The Haverford College Democrats plan to campaign for politicians at the local, state, and federal levels of government, but this year the group is focusing especially on one mission: reelecting President Obama.
The co-presidents of the group, Nora Howe ’14 and Lee Anderson ’15, know what they need to do to help Obama win Pennsylvania this November. “What we’ve been planning, for the most part, is two major phases for the fall before the election,” said Howe. “What we’re doing right now is we’re registering people to vote on campus because there aren’t as many means for accessing these students besides from other students. “
The second phase will begin after October 9, the last day voters can register. “When we’ve done all the voter registration on campus we can we’re going to start a get out the vote initiative which targets both campus [and] some of the local area,” Howe said.

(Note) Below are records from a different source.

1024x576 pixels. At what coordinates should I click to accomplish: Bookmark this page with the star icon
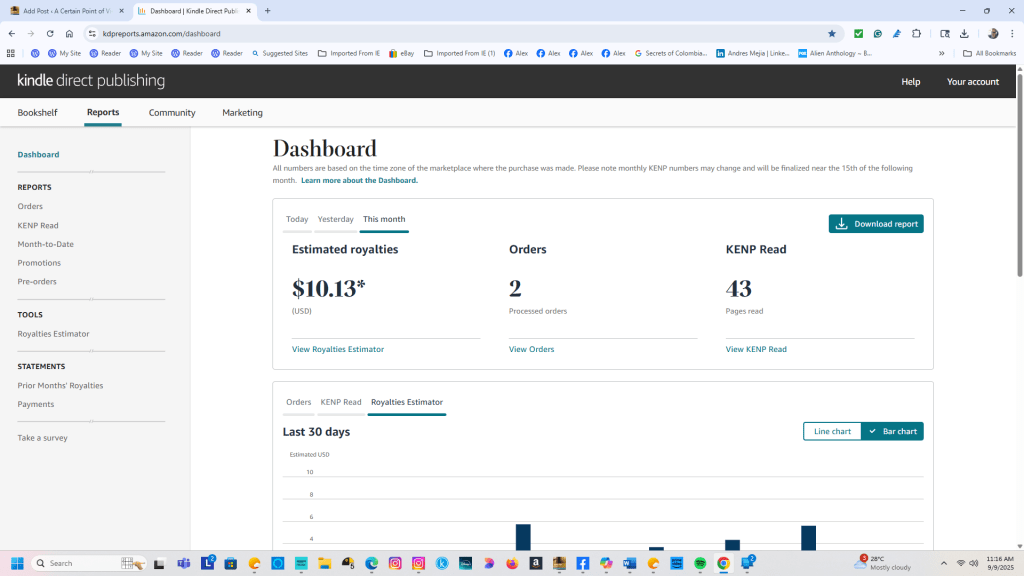tap(831, 33)
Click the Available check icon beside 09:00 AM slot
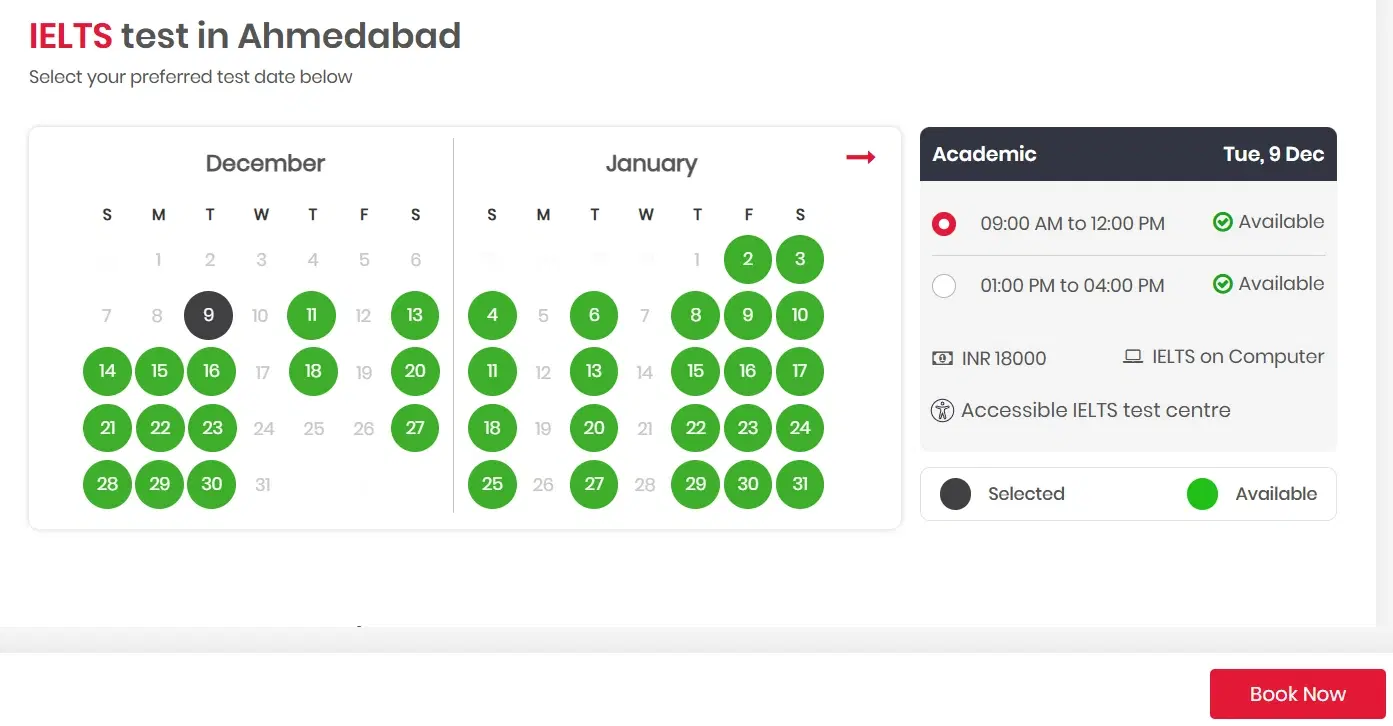The image size is (1393, 726). pyautogui.click(x=1221, y=221)

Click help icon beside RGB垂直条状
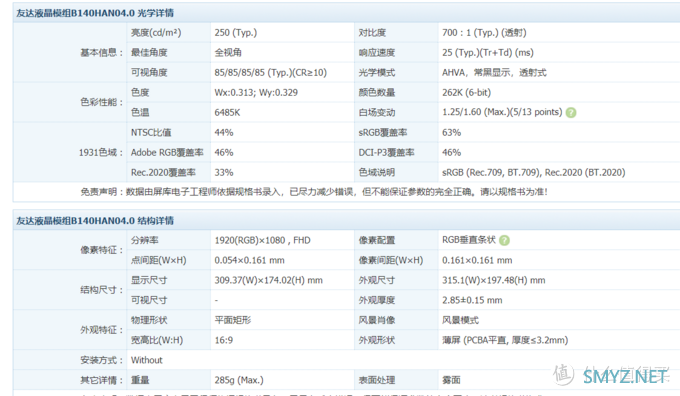click(x=504, y=240)
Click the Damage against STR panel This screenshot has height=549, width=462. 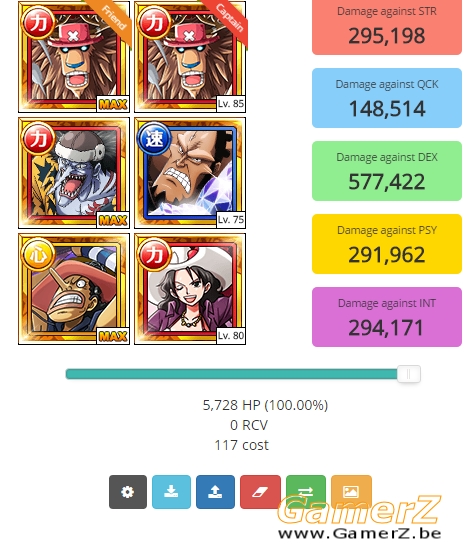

Anderson felt that, especially in this election, Pennsylvania college students have a real chance to make an impact. “The key to Obama winning in Pennsylvania is going to be college turnout in the Philadelphia area,” commented Anderson. That makes students in the area essential to Obama’s reelection hopes. “[Pennsylvania is] a must win for Obama,” Anderson added. “There is no path to the presidency without Pennsylvania.”
Another major goal of the club is increasing interest on campus. “Despite the fact that Haverford is a very intellectual community, turnout is not always great and there’s a lot of people who I’ve talked to that registered here years ago and never voted.”
Howe agreed. “It’s hard for anyone to remember and be engaged in what’s going on in the larger political world unless you have someone to remind you,” she said. “It’s no fault of anyone’s to be really immersed in the community and working really hard, but it’s good for people to be reminded that being part of the Haverford community also means being part of the local area as well.”
For this reason, many of the activities the Haverford College Democrats have planned are meant to increase interest in the election. One such event is a debate between their group and the Haverford College Republicans, tentatively scheduled for the last week in October. While Anderson acknowledged that most of the Haverford community is “quietly liberal” he also noted, “There are different viewpoints here and it will be interesting to see the turnout on their side and see what kind of team [the Haverford College Republicans] put together.”
One factor that has spiked interest in voting here at Haverford was Pennsylvania’s new voter identification law. Pennsylvania’s GOP-led legislature passed the law, and Republican Governor Tom Corbett signed it, back in March.
“At least on campus, people have been more fired up about voting now that they’ve seen people being disenfranchised,” said Howe.